PGD testing has been developed for couples whose potential offspring might be at risk of severe Mendelian disorders such as hemophilia and cystic fibrosis, structural chromosome abnormalities, or aneuploidy and mitochondrial disorders.

PGD should be incorporated in reproductive health care programs, as it is recognized as a crucial alternative to prenatal diagnosis which was used earlier to carry out tests directly on embryos. 

Integration of NGS in preimplantation genetic diagnosis delivers genetic insights that are used for embryo prioritization research. 

There are three types of PGD, as mentioned in the picture.

Newborn Screening 

Newborn screening programs are pivotal for public health infrastructures that detect potentially life-threatening conditions in newborn infants, leading to better health outcomes and reduced morbidity and mortality rates in affected children.

Newborn screening programs involve the use of a simple blood test called the heel stick, which is performed within the first few days after birth and involves obtaining a small sample of blood from the infant's heel. 

The blood is then tested for a range of disorders, such as phenylketonuria (PKU), congenital hypothyroidism, and sickle cell anemia. 

Targeted gene sequencing can be used in newborn screening as it allows high coverage and in-depth reading of small and medium output gene panels, small nucleotide variants (SNVs), and small indels along with copy number variants (CNVs) which overlap the gene panel of interest. 

Moreover, after the results of newborn screening tests, parents are notified in case any potentially life-threatening conditions are detected and also referred to a neonatologist for further evaluation and treatment.

 Genomic Sequencing Offers Hope in Infertility Treatment

A recent study conducted by researchers from Rutgers University in New Jersey has discovered that a woman's chances of experiencing a type of miscarriage called "egg aneuploidy" can be predicted by analyzing her genome.

The findings are published in a journal known as ‘Human Genetics’ in the edition of March 2022. 

The research can assess information on how effectively genetic variants in the mother's genome can predict the risk of infertility. 

The researchers worked with the Reproduction Medicine Associates of New Jersey, an IVF clinic, to examine genetic samples from patients using whole exome sequencing, which allows researchers to focus on the protein-coding sections of the human genome. 

The team then employed machine learning algorithms and statistical models to analyze patterns in the genetic data and create a specific risk score based on a woman's genome.

As a result, the scientists identified three genes – MCM5, FGGY, and DDX60L – which on mutation, are highly associated with a risk of producing eggs with aneuploidy. 
The results prove that genomic-targeted sequencing has the potential to provide patients and clinicians with better information on reproductive choices and fertility treatment procedures.

The lead researcher and professor at Rutgers University, Jinchuan Xing, said that the findings of the study could usher in a new era of genetic medicine, enabling women to visit fertility clinics armed with genomic information that provides a better understanding of how to approach infertility or IVF treatments. 

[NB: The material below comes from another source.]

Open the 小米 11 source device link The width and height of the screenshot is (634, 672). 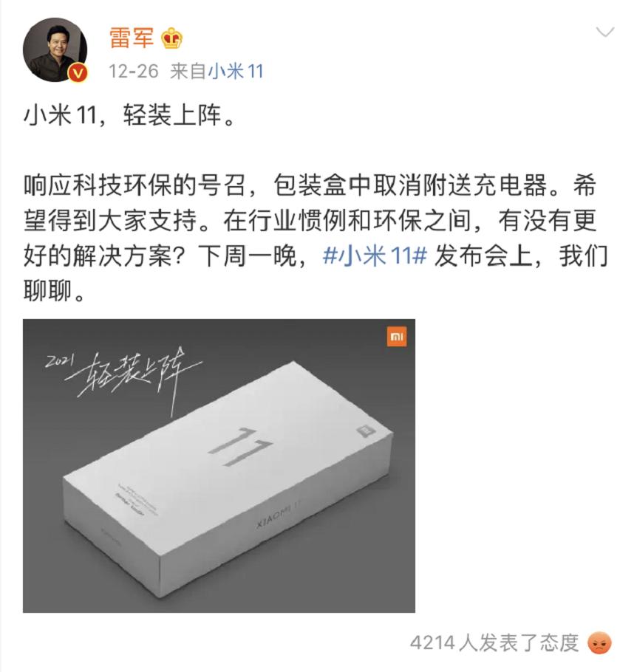[236, 71]
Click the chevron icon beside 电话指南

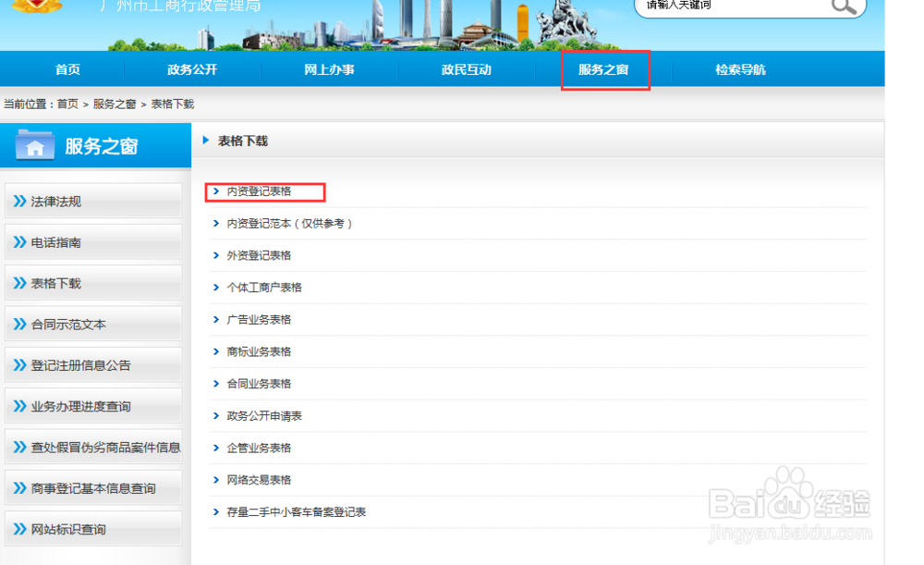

As such technology continues to improve and healthcare costs go down, the potential for targeted sequencing to transform reproductive health will continue to grow. 

According to BIS Research, the global targeted sequencing market was valued at $3.1 billion in 2022, which is projected to reach $10.9 billion by 2032, growing at a CAGR of 13.12% during the forecast period 2022-2032.


Targeted sequencing has the potential to revolutionize the field of reproductive health by providing a more accurate diagnosis, personalized treatment options, improved screening, and a greater understanding of the genetic factors that contribute to reproductive health. 

This will allow researchers to study large populations or entire species in a cost-effective and efficient manner, providing a more comprehensive picture of the genetic and genomic diversity within reproductive health.